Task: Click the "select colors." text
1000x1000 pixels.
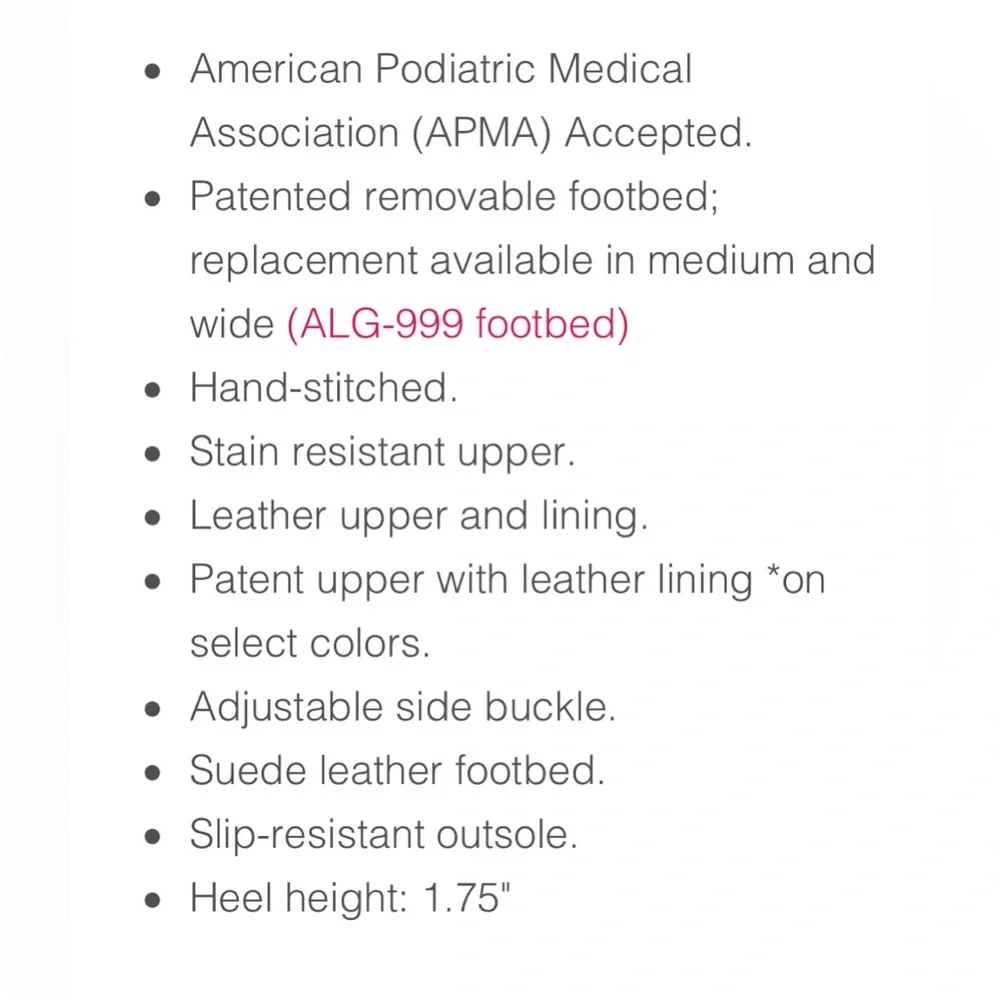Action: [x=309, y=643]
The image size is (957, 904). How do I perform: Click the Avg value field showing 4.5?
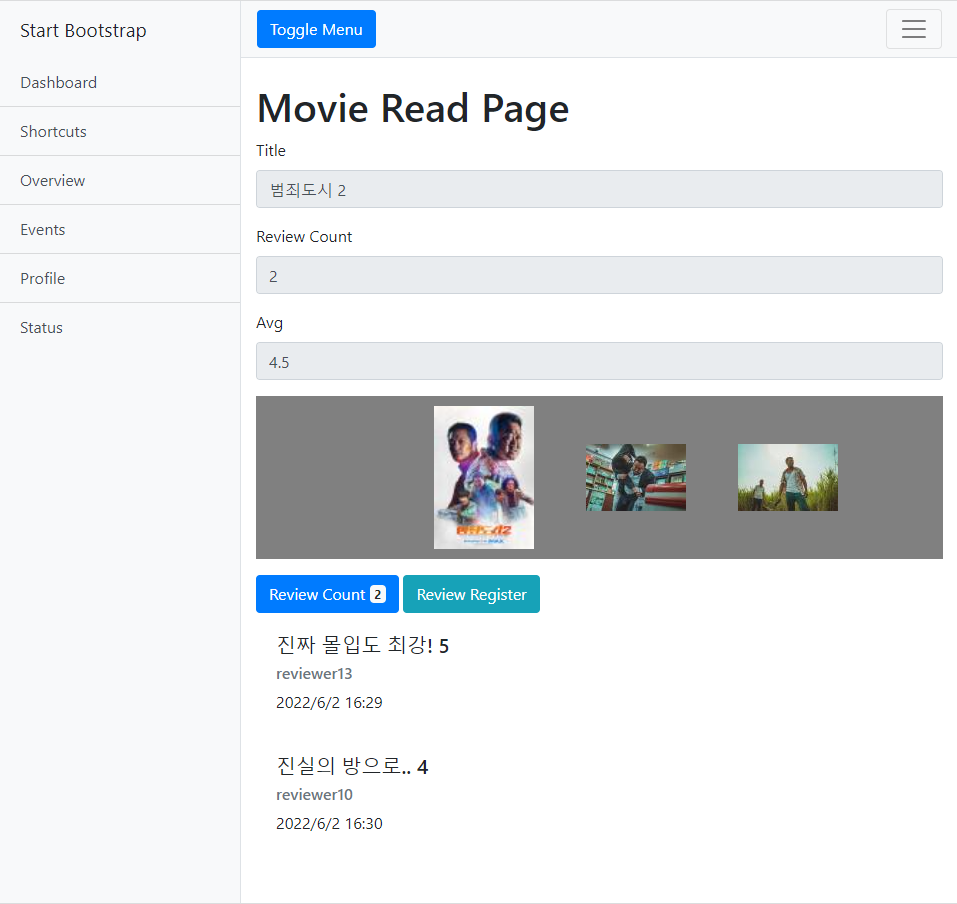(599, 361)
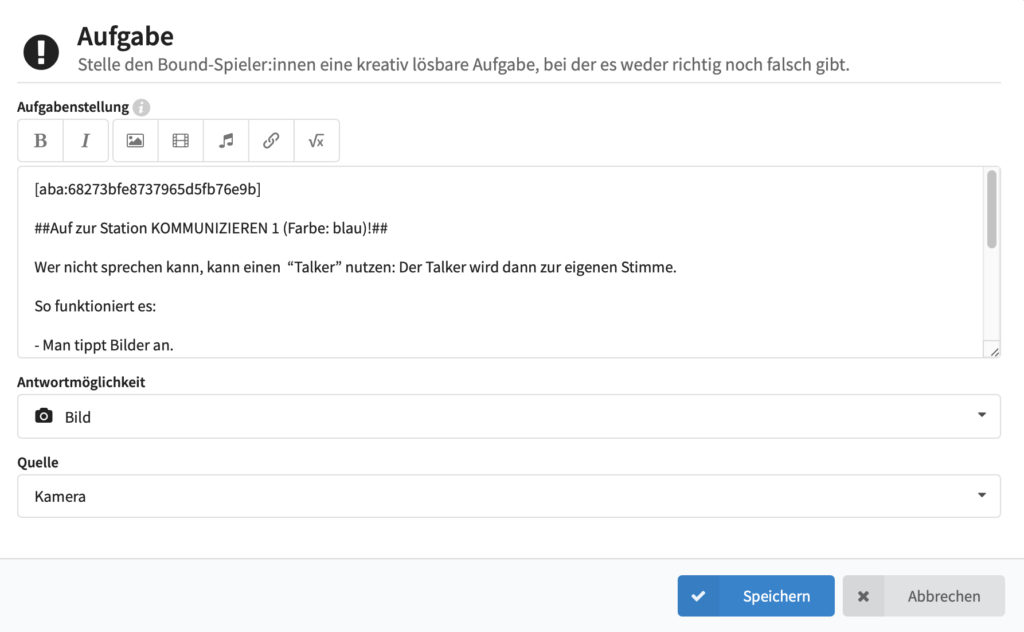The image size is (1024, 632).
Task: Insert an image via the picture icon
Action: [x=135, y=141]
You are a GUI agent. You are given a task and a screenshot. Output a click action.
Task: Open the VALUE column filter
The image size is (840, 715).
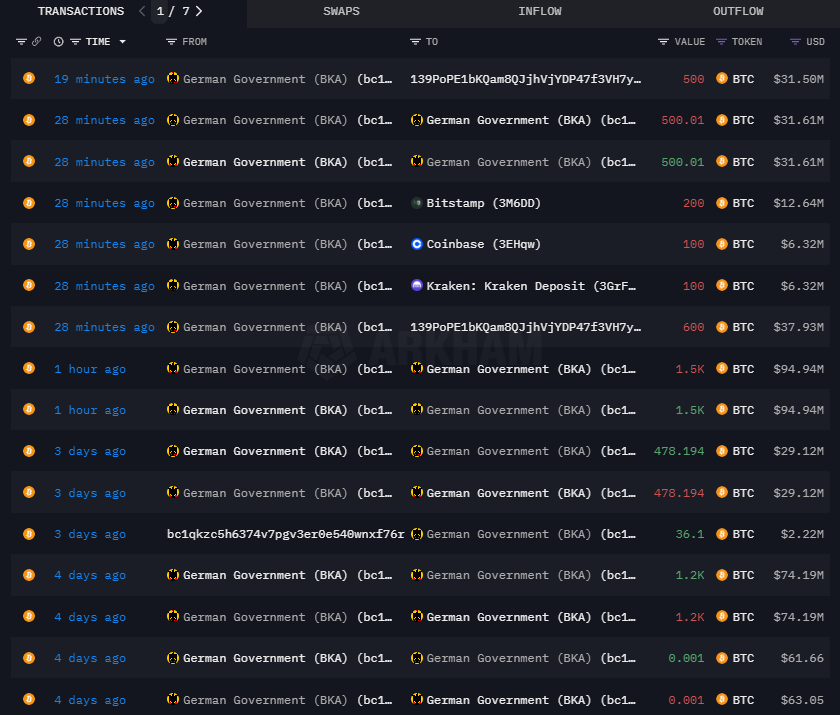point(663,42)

WHAT THE EXERCISE ASKS: Duplicate all the rows above, line for line, without the pictures.

RESULT OF THE EXERCISE:
Task: Click the "select colors." text
1000x1000 pixels.
Action: [x=309, y=643]
The image size is (957, 904). How do I perform: Click the Avg value field showing 4.5?
(599, 361)
The image size is (1024, 632).
Task: Insert an image via the picture icon
Action: [x=135, y=141]
You are a GUI agent. You are given a task and a screenshot. Output a click action.
Task: Open the VALUE column filter
The image size is (840, 715).
point(663,42)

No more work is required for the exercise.